利用具有组织与发育特异性调控作用的启动子和增强子
为实现外源基因在转基因动物中的高表达,如何选配设计启动子是一个关键的环节,对于非特异性表达的基因而言,可选用组成型和光谱型启动子,而对特异性表达的基因,所选用的启动子必须具有严格的时空作用特异性,例如发育时期特异性启动子、组织细胞特异性启动子和诱导表达特异性启动子等;有时为了增强基因的特异表达,还必须设计出单一型增强子和复合型增强子与其匹配。有些组织特异性表达的启动子不仅要求启动子元件与外源基因正确重组,而且与之相配的增强子元件与启动子之间的距离也需优化,同时还需使特异性表达所需的反式调节因子高表达并使其顺式作用元件发生作用。
添加内含子
一般结构基因有3种形式,分别是基因组基因(包括外显子和内含子)、cDNA和微型基因(即去除大部分内含子的基因组基因)。大量基因表达实验表明,基因组基因作为外源基因优于cDNA和微型基因。例如在利用β-球蛋白基因制备的转基因鼠中发现,采用含有内含子的基因组构件比采用cDNA提高表达10~100倍。目前关于内含子提高表达效率的机制,可能是由于以下几方面的原因:①内含子的剪接可增加mRNA在核内的稳定性,导致在细胞中积累更多成熟的mRNA;②某些内含子含有增强子或其他顺式作用元件的功能,它们同某些蛋白质结合影响转录的起始和延伸;③有的内含子可能含有能开放染色体的功能域,可通过影响核质成分、位置等来提高转基因动物的表达。
转基因动物的应用
改良和培育动物新品种
经典的遗传育种方法要在同种或亲源关系很近的种间才能进行,并且受到变异或突变的限制,而使用重组DNA技术在短时间内就可使亲缘关系很远的种间遗传信息进行交换和重组。

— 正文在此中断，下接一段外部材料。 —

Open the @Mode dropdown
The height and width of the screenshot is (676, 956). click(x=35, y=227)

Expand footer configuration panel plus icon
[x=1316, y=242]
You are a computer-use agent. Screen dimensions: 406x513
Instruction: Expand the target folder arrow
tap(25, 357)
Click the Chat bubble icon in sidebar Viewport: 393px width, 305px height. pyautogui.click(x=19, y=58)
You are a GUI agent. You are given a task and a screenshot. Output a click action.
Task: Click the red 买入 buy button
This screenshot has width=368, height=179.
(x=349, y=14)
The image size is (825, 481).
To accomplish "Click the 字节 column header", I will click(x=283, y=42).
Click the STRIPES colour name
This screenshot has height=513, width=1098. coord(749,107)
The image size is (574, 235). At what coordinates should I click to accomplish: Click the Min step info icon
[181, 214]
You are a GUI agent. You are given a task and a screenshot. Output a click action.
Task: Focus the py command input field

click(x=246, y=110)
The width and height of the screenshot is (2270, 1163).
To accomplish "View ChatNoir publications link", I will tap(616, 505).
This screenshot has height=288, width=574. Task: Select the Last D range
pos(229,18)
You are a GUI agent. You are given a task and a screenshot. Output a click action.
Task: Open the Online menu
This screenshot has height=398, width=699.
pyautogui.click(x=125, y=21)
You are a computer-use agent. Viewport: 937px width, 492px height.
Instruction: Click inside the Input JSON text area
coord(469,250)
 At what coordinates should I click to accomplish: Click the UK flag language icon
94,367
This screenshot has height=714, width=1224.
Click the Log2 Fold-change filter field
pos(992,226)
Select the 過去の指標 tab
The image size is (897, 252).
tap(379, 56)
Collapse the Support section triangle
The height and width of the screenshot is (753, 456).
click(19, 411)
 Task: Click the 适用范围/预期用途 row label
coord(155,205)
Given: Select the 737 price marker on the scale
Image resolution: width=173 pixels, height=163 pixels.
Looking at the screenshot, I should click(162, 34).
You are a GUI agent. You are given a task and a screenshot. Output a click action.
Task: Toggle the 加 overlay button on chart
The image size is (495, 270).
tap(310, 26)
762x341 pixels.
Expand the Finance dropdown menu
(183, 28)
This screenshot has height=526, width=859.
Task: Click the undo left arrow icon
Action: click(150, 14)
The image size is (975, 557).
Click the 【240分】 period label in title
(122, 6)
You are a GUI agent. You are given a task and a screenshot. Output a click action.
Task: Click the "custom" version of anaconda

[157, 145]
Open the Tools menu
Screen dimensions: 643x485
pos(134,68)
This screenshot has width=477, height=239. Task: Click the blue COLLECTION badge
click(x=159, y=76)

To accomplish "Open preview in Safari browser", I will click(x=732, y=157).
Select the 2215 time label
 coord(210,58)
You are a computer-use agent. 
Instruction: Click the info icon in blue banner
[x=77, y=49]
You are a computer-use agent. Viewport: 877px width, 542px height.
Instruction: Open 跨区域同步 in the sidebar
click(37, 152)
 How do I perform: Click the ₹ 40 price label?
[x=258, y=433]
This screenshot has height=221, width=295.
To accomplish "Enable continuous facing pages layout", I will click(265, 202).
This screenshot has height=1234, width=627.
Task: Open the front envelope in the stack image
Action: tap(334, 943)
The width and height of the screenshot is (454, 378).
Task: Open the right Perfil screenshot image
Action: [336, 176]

另外由于转基因动物可以稳定地整合外源基因,并在合适的组织表达,还能将这种性状遗传给后代,这样就可以生产出生长快、产肉、产毛、产奶更多而耗料极少的转基因家畜,为家畜改良提供一条重要的途径。
研制和生产生物活性物质
将在医学领域中有价值的生物活性蛋白基因导入家畜或家禽的受精卵,在发育成的转基因动物体液或血液、乳、尿、腹水中收获基因产物,便可获得大量有价值的生物活性蛋白,通常将此动物称为“动物生物反应器”。其中以乳汁为最理想的分泌部位。目前,tPA(组织型纤溶蛋白元激活因子)已在转基因小鼠的乳汁中得到了表达,成为治疗血栓的理想药物。β-乳球蛋白在转基因小鼠中可表现出羊奶的主要成分——β-乳糖球蛋白。此外,凝血因子Ⅳ和α1-抗胰蛋白酶也在转基因绵羊中得到了表达。其他如乙型肝炎病毒抗原、卵泡刺激素、促黄体生成素等也都能按需要利用转基因动物生产,为医药、食品及畜牧业的发展开辟了极为广阔的天地。